Obrigada, pai. Hoje eu reconheci a diferença entre morar com você e morar com ninguém.

Os 1001 vão acabar me matando com aquele cheiro de álcool e xixi. Já sentei do lado de diversos tipos. A última foi uma mulher, que estava infeliz com o marido porque este preferiu sentar lá atrás, e beber cerveja com o amigo, a ficar junto dela. Ela era gorda, muito gorda, e chorou olhando pra janela. Outro dia conheci um cara que foi militar quando jovem, mas teve de largar tudo pra procurar emprego porque a namorada estava grávida e precisavam de dinheiro para sutento. Hoje ele trabalha nos correios. Numa segunda-feira de Sol, lá pelas 12h 30min, o ônibus quebrou um pouco antes de Pirapetinga, e nós tivemos que esperar um outro vir de Itaperuna, por duas horas, e foi neste mesmo dia que eu tive de consolar Lília Paula que porventura também estava naquele carro, indo a Niterói especialmente ajudar Tia Teresa com a Mivó. Depois que eu dei a notícia, ela caiu em prantos e ligou para o tio: 'Eugênio? Ainda tem daquele antidepressivo? Toma um aí, a tia Cicida morreu.' E nesse dia o ônibus quebrou mais uma vez, mas um chute no motor foi o sucientente. Sempre dá votande de fazer xixi, aí o jeito é encarar as curvas, fazendo o máximo pra não cair dentro daquela cumbuca prateada, e pode-se até encontrar algo agradável olhando aquela parede de folhas verdes absurdas da Serra dos Órgaos. Mas se você realmente não consegue usar o banheiro móvel, o Mega Grill (seria em Além Paraíba?) onde o Guaravita custa R$ 2,50, serve de socorro, com seus pães de queijo dormidos e pessoas com cara amassadas olhando de maneira doentia para o relógio com medo de serem deixadas para trás (sim, eu sou uma deles). Ontem, lá, eu tive a sorte de encontrar minhas melhores amigas (como isso, meu Deus?) que estavam voltando da UERJ enquanto eu voltava de minha vagabundagem em Miracema. Miracema. A questão não são as 11 horas que gasto pra ir e voltar em um final de semana. É ver Lusai, mãe, Graça com as melhores panquecas do mundo e mais amigos capazes de recarregar minhas energias. E é por isso, apesar do cheiro, do ar codicionado que necrosa meus dedos dos pés e das paradas obrigatórias por causa daquela porra de obra de expanção de estradas no Rio, que eu agradeço à 1001.

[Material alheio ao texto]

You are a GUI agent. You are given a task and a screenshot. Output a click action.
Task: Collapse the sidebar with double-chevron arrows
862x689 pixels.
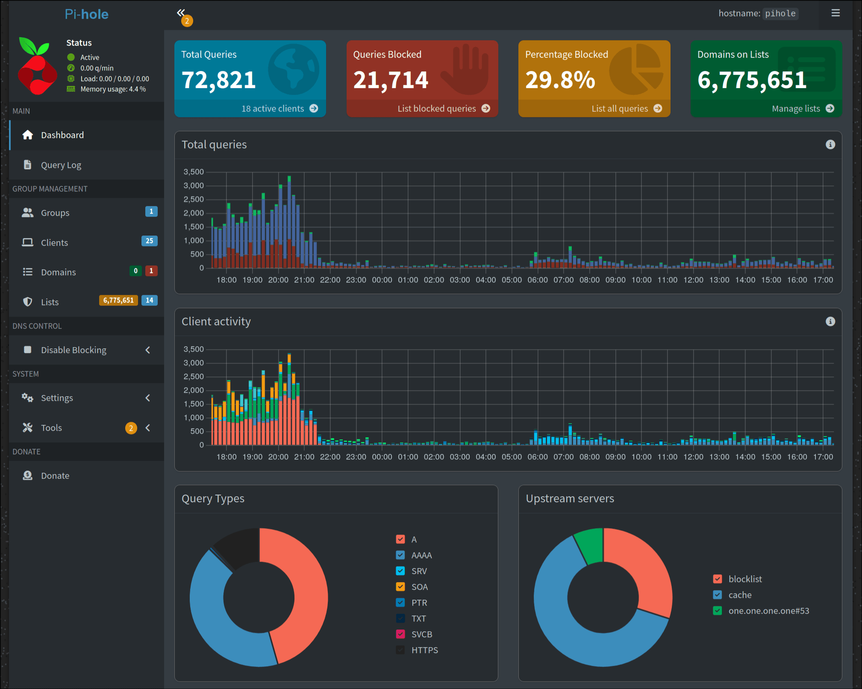click(x=181, y=13)
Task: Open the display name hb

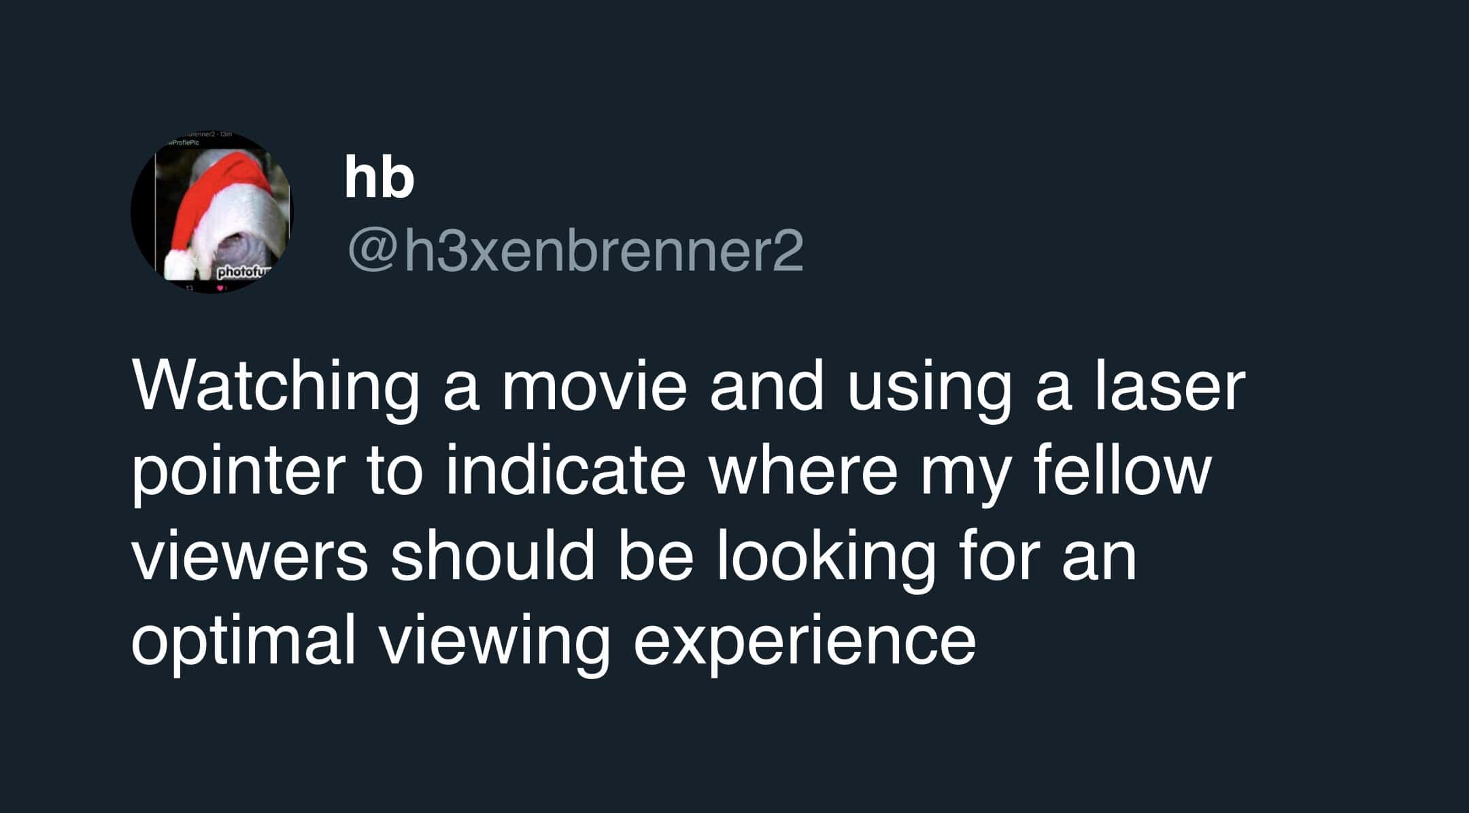Action: click(x=379, y=177)
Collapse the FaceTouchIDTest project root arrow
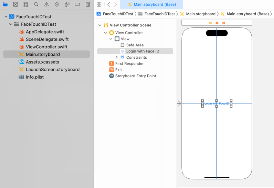The height and width of the screenshot is (188, 274). (6, 16)

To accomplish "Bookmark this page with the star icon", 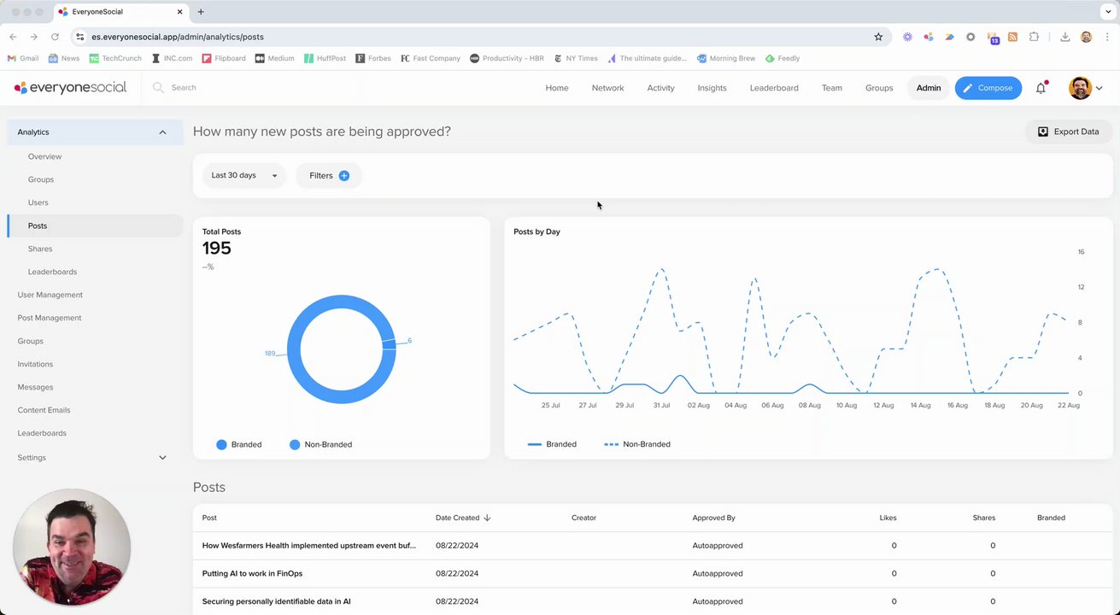I will (878, 37).
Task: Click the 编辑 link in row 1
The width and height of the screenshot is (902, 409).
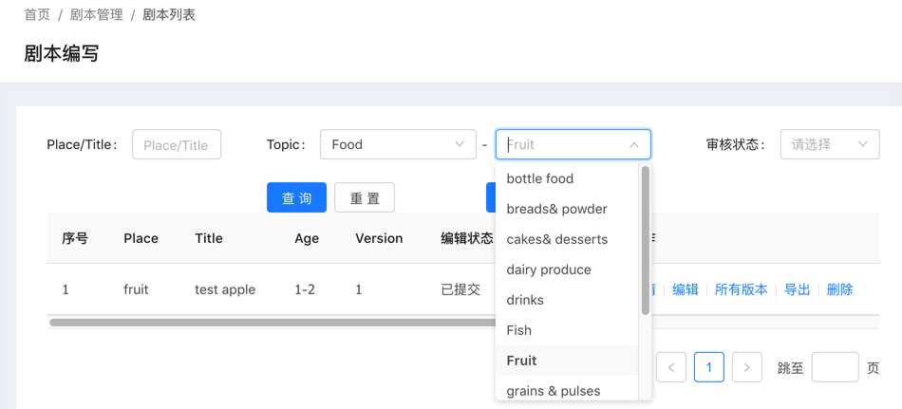Action: click(x=686, y=289)
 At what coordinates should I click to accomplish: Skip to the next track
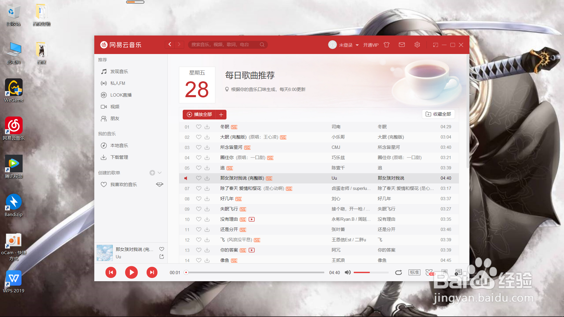[x=152, y=272]
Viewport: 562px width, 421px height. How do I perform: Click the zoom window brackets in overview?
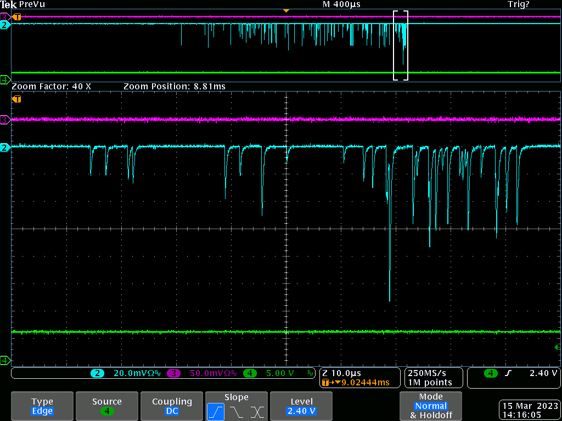tap(401, 45)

sábado, 21 de agosto de 2010

O Acordeón


Churrasco do Tio Paul, pessoa sensata e amigável. Foi tempo em que eu ia de mesa em mesa comprimentando todo mundo. Agora é só um OI geral, a não ser pra pessoas como Seu Zeca, com os seus óculos escuros, lindo e risonho em suas manchas de pele, magrinho e que adora falar comigo. Isso mesmo, Seu Zeca.
Hoje eu assisti um homem tocando acordeón. Lembrei, é claro do pai de Liesel em 'A Menina que Roubava Livros' -isso é pra você, Saukerl. Foi trazido por nós que ficamos embolotadas no banco da frente com calor e uma máquina na mão (foto). Não tinha os olhos cinzas, como os de Hans Huberman. Quem os tinha era o pandeirista, com perna direita falsa e uma blusa vermelha escrita 'Uncertainty, the only thing w'ere certain about', qualquer coisa do tipo. Sentei ao lado do Tio Lauro, intimado a bater o tatan, e o fez com louvor, juntamente com o Vô vereador, no triângulo. Mais tarde, quando nos dava uma carona, Vô comentaria sobre o seus 15 anos como saxofonista da Banda 7. Senhor!
Sofia (foto título) passou, reclamou de ter levado surra de outro bebê, sentou no meu colo, enjoou, saiu. Lusai passou, reclamou de querer ir pra casa, sentou no meu colo, fomos embora. Fiquei pensando no modo como ele maneja aquela caixa azul cintilante, com as teclas encardidas, proporcionais ao tamanho da sastistafação e de seu sorriso largo e da música gaúcha, com goladas de cerveja entre uma música e outra, e na nossa incapacidade de evitar vibrar com aquele som, que salpica num raio de 30 metros alegando que não é preciso dente, roupa condizente e nem perna pra estar ali, sentindo o que pode-se chamar de 'pausa'. Nesta vida é preciso. É preciso.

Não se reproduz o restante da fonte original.